• Targeted Drug Delivery

    Delivery of drug carriers to specific cells by recognition of surface biomarkers is an advantageous approach. Not only does it minimize toxicity and adverse reactions but it also helps in overcoming the limitations of some previous therapies by releasing the drug through different internalization pathways.

Since most cells are not able to take up naked nanoparticles (except for reticuloendothelial cells and macrophages) the addition of targeting ligands is necessary to reach certain cells or organelles. Those ligands bind to cell/organelle unique receptors that can be either protein, carbohydrate or lipid based.

After that, they can be internalized through several paths to deliver the drug in the cells, which will highly depend on the stability of the compound and the aim of the delivery. For example, in some cases biological materials introduced into cells via endocytosis lose their biological activity due to contact with acidic media. In these cases, the use of fusogenic liposomes are an alternative to the release of drugs like in gene therapy. The high efficiency of this system is attributable to the fact that materials introduced by membrane fusion can escape lysosomal degradation and reach the cytoplasm in an intact form.

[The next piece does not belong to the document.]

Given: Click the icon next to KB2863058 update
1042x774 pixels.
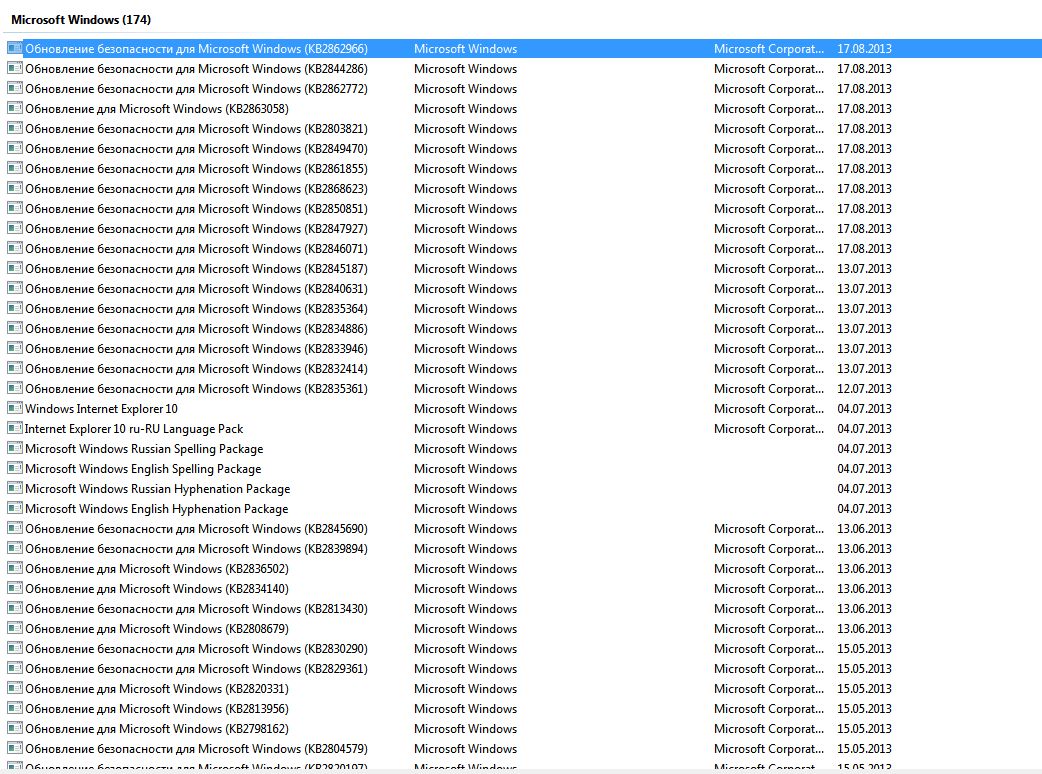Looking at the screenshot, I should (x=15, y=108).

  • Release at the therapeutic target
  • Controlled biodistribution
  • Enhancement of permeability and retention effects
  • Reduction of toxic side effects
  • Reduced dose
  • High circulation times
  • Increased treatment efficacy


  • Intracellular delivery: Delivery of the encapsulated compound inside the cell can be done through various routes. Some examples are transfer of lipophilic compounds, intracellular fusion, liposome internalization, TAT-peptide translocation, and membrane fusion.
  • Cancer treatment: Tumor masses present what is referred to as enhanced permeability and retention effect (EPR). They develop its own vasculature that enable particles up to 200 nm to leak to the cancer site. However, in many cases, the addition of a ligand is also used to enhance the delivery in those cancer cell types. Some examples are monoclonal antibodies, peptides, folate, or transferrin.
  • Brain targeting: Different targeting ligands such as antibodies and aptamers can be used to enhance drug accumulation in the brain. Another example of ligands used could be glutathione, methoxy-XO4, insulin, thiamine, peptides, and transferrin.
  • Ocular delivery: Studies have shown that addition of RGD peptide ligand onto the surface of the nanocarrier targets corneal epithelial cells. This enables both the endocytosis of the nanovehicle as well as the specific release of the drug in the ocular tissue.
  • Diabetes: Although Type 1 diabetes has always been considered an irreversible autoimmune disease, some cell types, like Treg, are able to restore immune tolerance and suppression of the disease development. Liposomes targeted towards Treg cells have successfully been used to release therapeutic levels of immunomodulators, improving the autoimmune response.